この地は古くからたたら製鉄が盛んであり、加計隅屋の本拠地でした。1781年(天明元年)、加計隅屋の16代目当主である佐々木八右衛門正任によって、現在の庭園の基礎となる造園が始まりました。天明2年には吉水亭や金屋子社が建立され、天明3年には松林庵薬師堂が移築されました。その後、文化4年(1807年)に現在の庭園の姿へと整えられました。歴史を通じて、多くの著名人がこの地を訪れています。昭和26年には広島県の名勝に指定されました。
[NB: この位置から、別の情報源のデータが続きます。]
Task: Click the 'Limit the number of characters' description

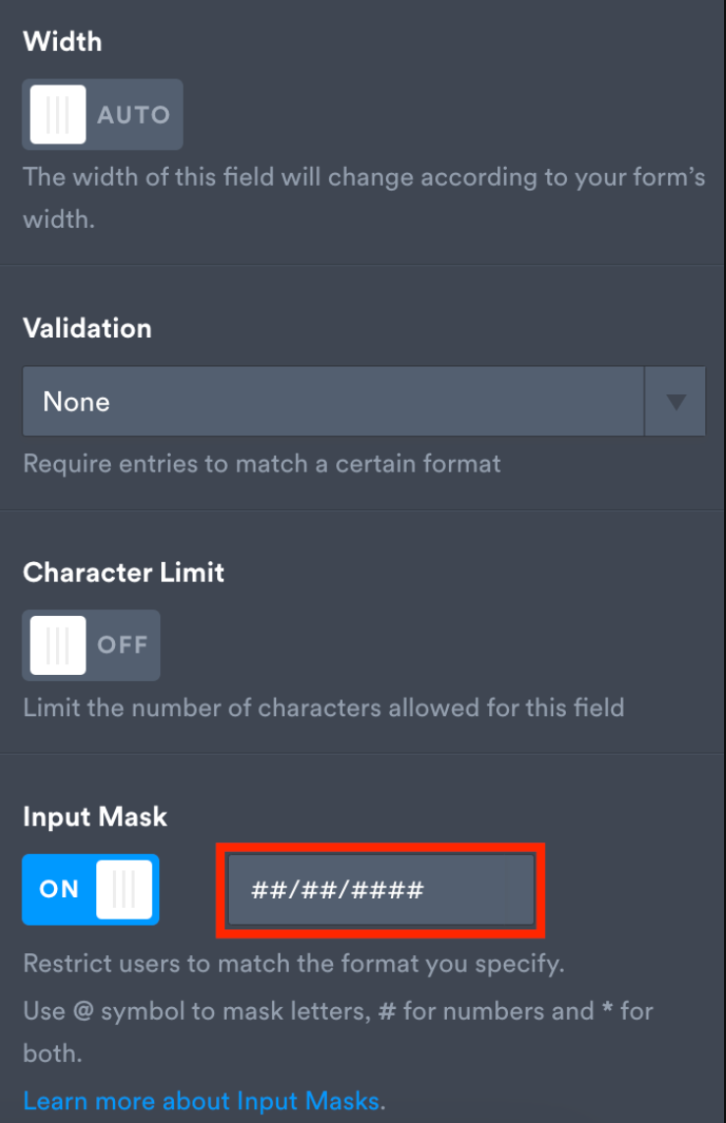Action: click(x=323, y=706)
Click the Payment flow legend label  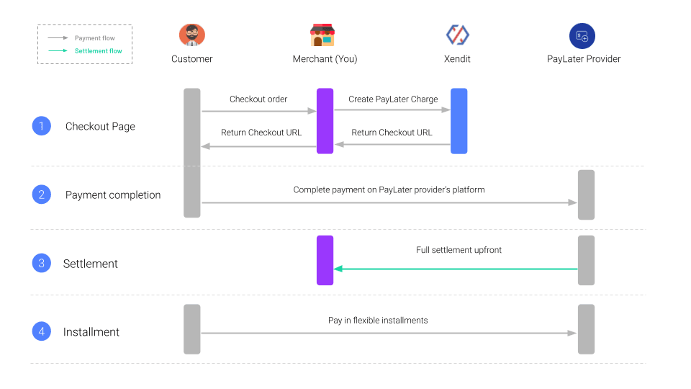(95, 38)
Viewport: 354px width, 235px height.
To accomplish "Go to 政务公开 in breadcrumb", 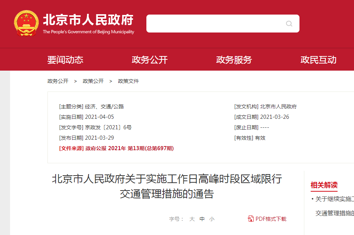I will click(58, 81).
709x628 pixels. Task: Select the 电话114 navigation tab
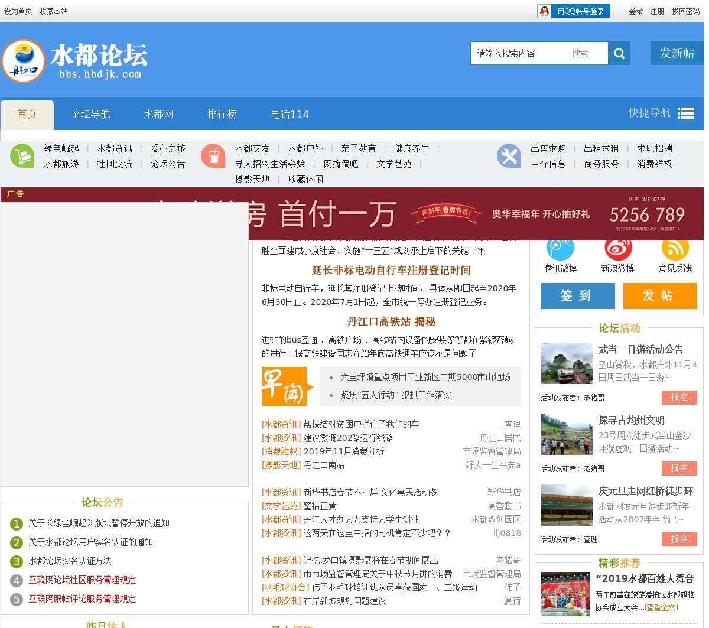pos(290,115)
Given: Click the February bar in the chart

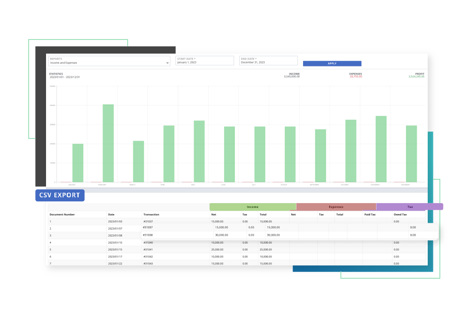Looking at the screenshot, I should [x=108, y=143].
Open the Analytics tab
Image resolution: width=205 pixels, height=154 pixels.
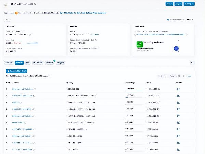60,63
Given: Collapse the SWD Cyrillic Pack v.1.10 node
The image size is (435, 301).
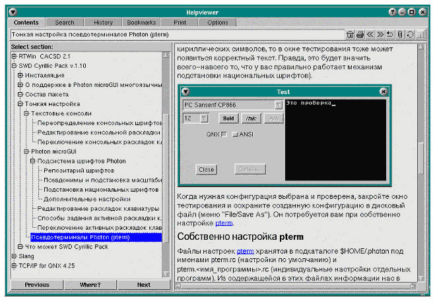Looking at the screenshot, I should 14,66.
園内は、池の周囲を歩いて回ることができる回遊式庭園の造りとなっています。中央に位置する「玉壺池」と、北側の丘陵に位置する「吉水亭」が庭園の象徴的な景観を構成しています。吉水亭は、天明2年に建てられた数寄屋風の建物であり、二畳と四畳の空間からなる平屋造りです。また、西側には金屋子神を祀る金屋子社があり、南側には松林庵薬師堂が配置されています。園内には江戸モミジや、天然記念物であるモリアオガエルの生息地も見られます。
吉水園は、季節ごとに異なる表情を見せますが、一般公開される時期が決まっています。6月の「かえるまつり」や「春の一般公開」、および11月の「秋の一般公開」が主な訪問時期です。6月の公開時期にはモリアオガエルに関連する行事が行われることがあります。公開時間は午前9時から午後5時までとなっており、日中の明るい時間帯に訪れることで、池や庭園の細部を確認できます。
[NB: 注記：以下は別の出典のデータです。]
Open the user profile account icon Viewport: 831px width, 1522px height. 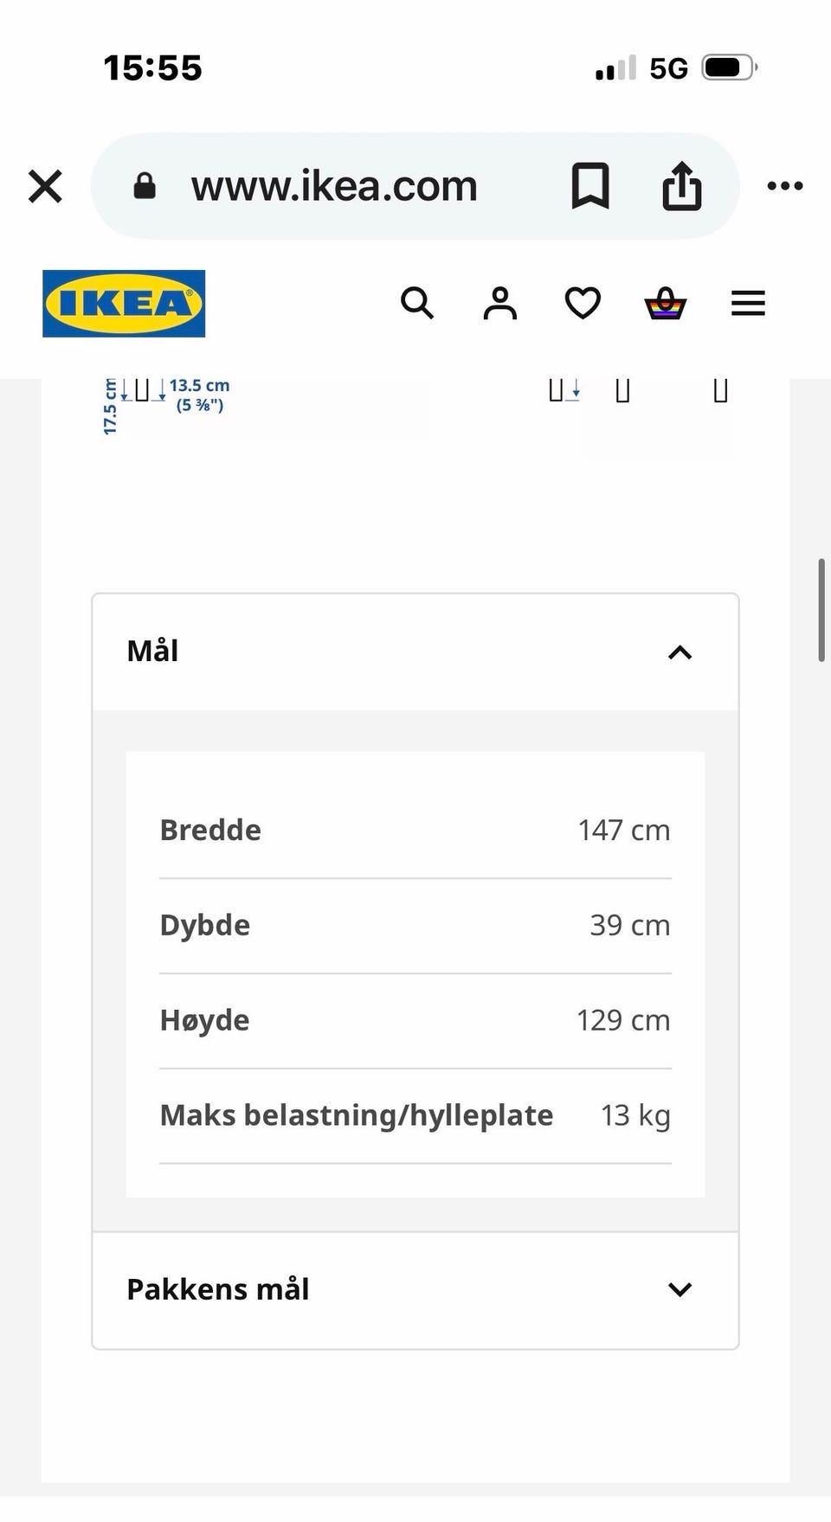click(500, 304)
一般公開日には、歴史的な建築物である吉水亭や、周囲の自然環境を観察することができます。園内には、かつてこの地で活躍した人々に関連する文学碑も設置されており、歴史的な背景を感じる要素となっています。ただし、基本的には静かに景観を鑑賞する場所であり、特別なアクティビティが行われるわけではなく、自然と歴史の調和を静かに楽しむ場所として位置付けられています。
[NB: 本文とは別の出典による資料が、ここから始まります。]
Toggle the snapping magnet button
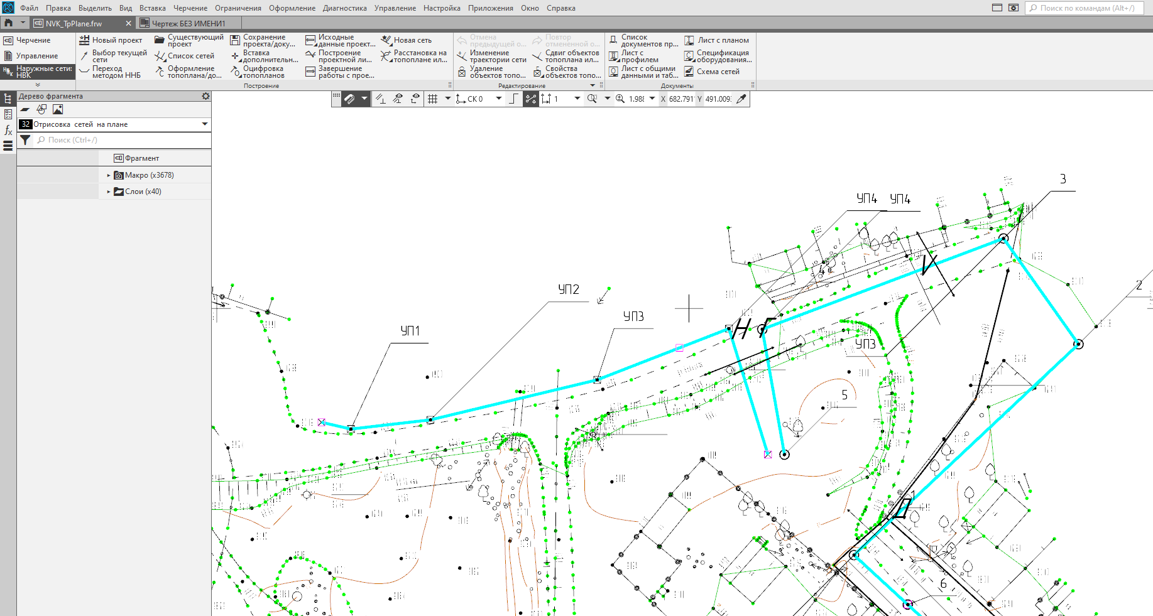 (x=350, y=99)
吉水園は、安芸太田町の豊かな自然に囲まれた場所に位置しています。周辺には、三段峡などの自然景観を楽しめるエリアが広がっており、ドライブや自然散策の目的地として適しています。アクセスには、車またはバスを利用することになります。公共交通機関を利用する場合は、「加計中央」バス停が最寄りの拠点となります。
庭園内は自然な地形となっており、歩きやすい靴での訪問が求められます。また、一般公開は限られた期間のみであるため、事前に公開スケジュールを確認することが重要です。園内では、歴史的価値のある建物や自然を守るため、マナーを守った行動が必要です。